- Vengampudur Location in Tamil Nadu, India
- Coordinates: 11°6′5″N 77°53′25″E﻿ / ﻿11.10139°N 77.89028°E
- Country: India
- State: Tamil Nadu
- District: Erode

Area
- • Total: 17.1 km^{2} (6.6 sq mi)

Population (2011)
- • Total: 7,443
- • Density: 435/km^{2} (1,130/sq mi)

Languages
- • Official: Tamil
- Time zone: UTC+5:30 (IST)

= Vengampudur =

Vengampudur is a panchayat town in Erode taluk of Erode district in the Indian state of Tamil Nadu. It is located in the north-western part of the state. Spread across an area of 17.1 km2, it had a population of 7,443 individuals as per the 2011 census.

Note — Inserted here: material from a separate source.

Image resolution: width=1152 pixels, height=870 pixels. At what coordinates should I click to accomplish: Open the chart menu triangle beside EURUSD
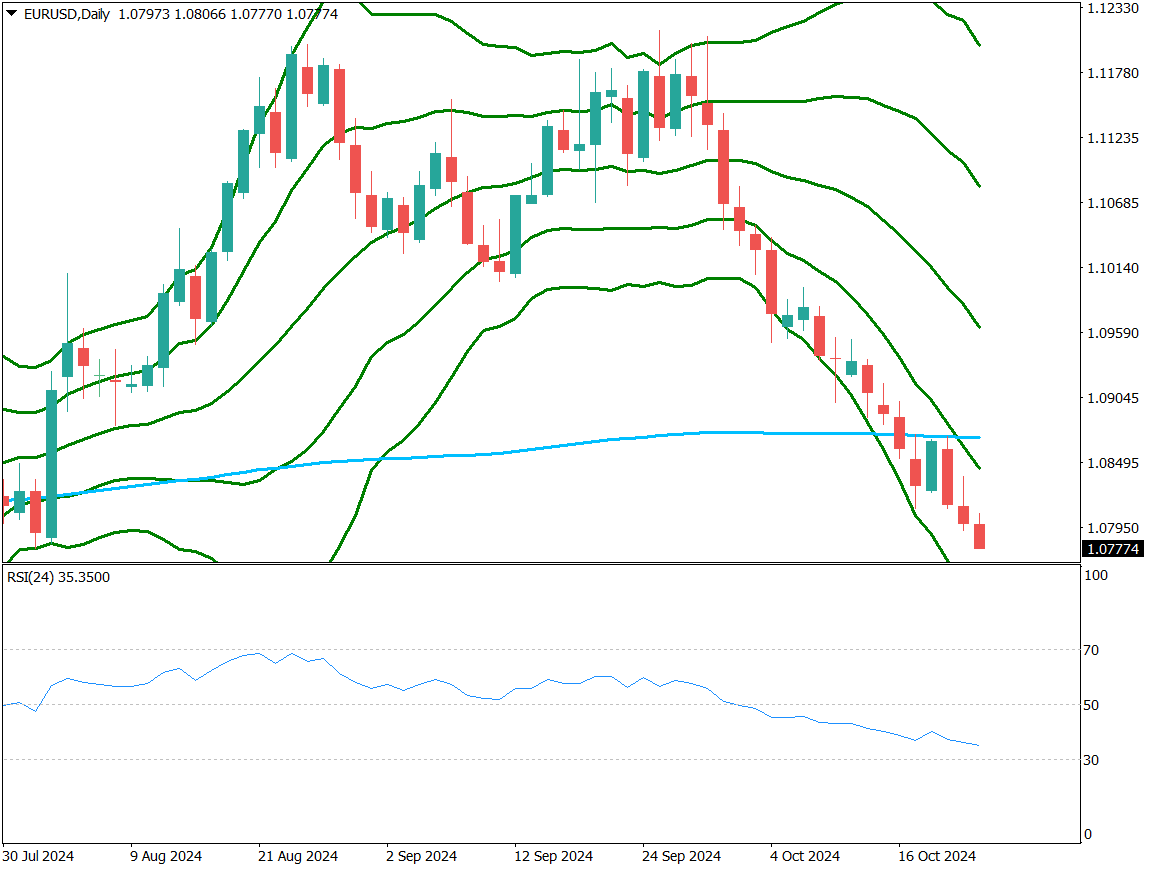click(x=11, y=13)
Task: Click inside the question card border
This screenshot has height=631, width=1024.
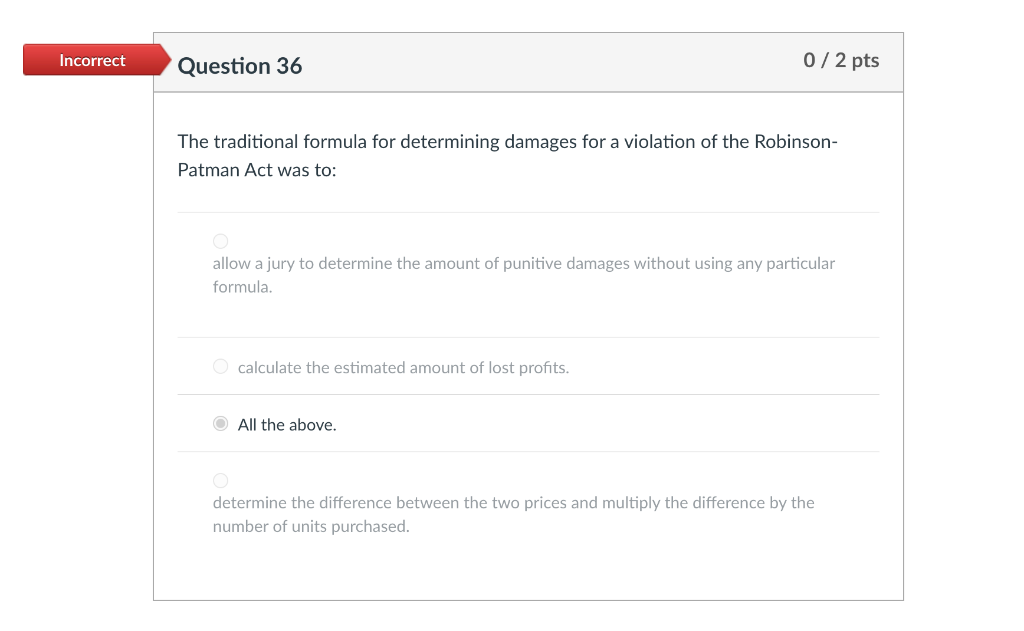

== Geography and administration ==
Vengampudur is located in Erode taluk, Erode division of Erode district in the Indian state of Tamil Nadu. Spread across an area of 17.1 km2, it is one of the 42 panchayat towns in the district. It is located in the north-western part of the state.

Vengampudur panchayat is headed by a chairperson, who is elected by the members, who are chosen through direct elections. The town forms part of the Modakkurichi Assembly constituency that elects its member to the Tamil Nadu legislative assembly and the Erode Lok Sabha constituency that elects its member to the Parliament of India.

==Demographics==
As per the 2011 census, Vengampudur had a population of 7,443 individuals across 2,381 households. The population saw a marginal decrease compared to the previous census in 2001 when 7,632 inhabitants were registered. The population consisted of 3,672 males	and 3,771 females. About 510 individuals were below the age of six years. The entire population is classified as urban. The town has an average literacy rate of 76.2%. About 13.5% of the population belonged to scheduled castes.

About 66.4% of the eligible population were employed with majority involved in agriculture and allied activities. Hinduism was the majority religion which was followed by 90.6% of the population, with Islam (9.2%) and Christianity (0.2%) being minor religions.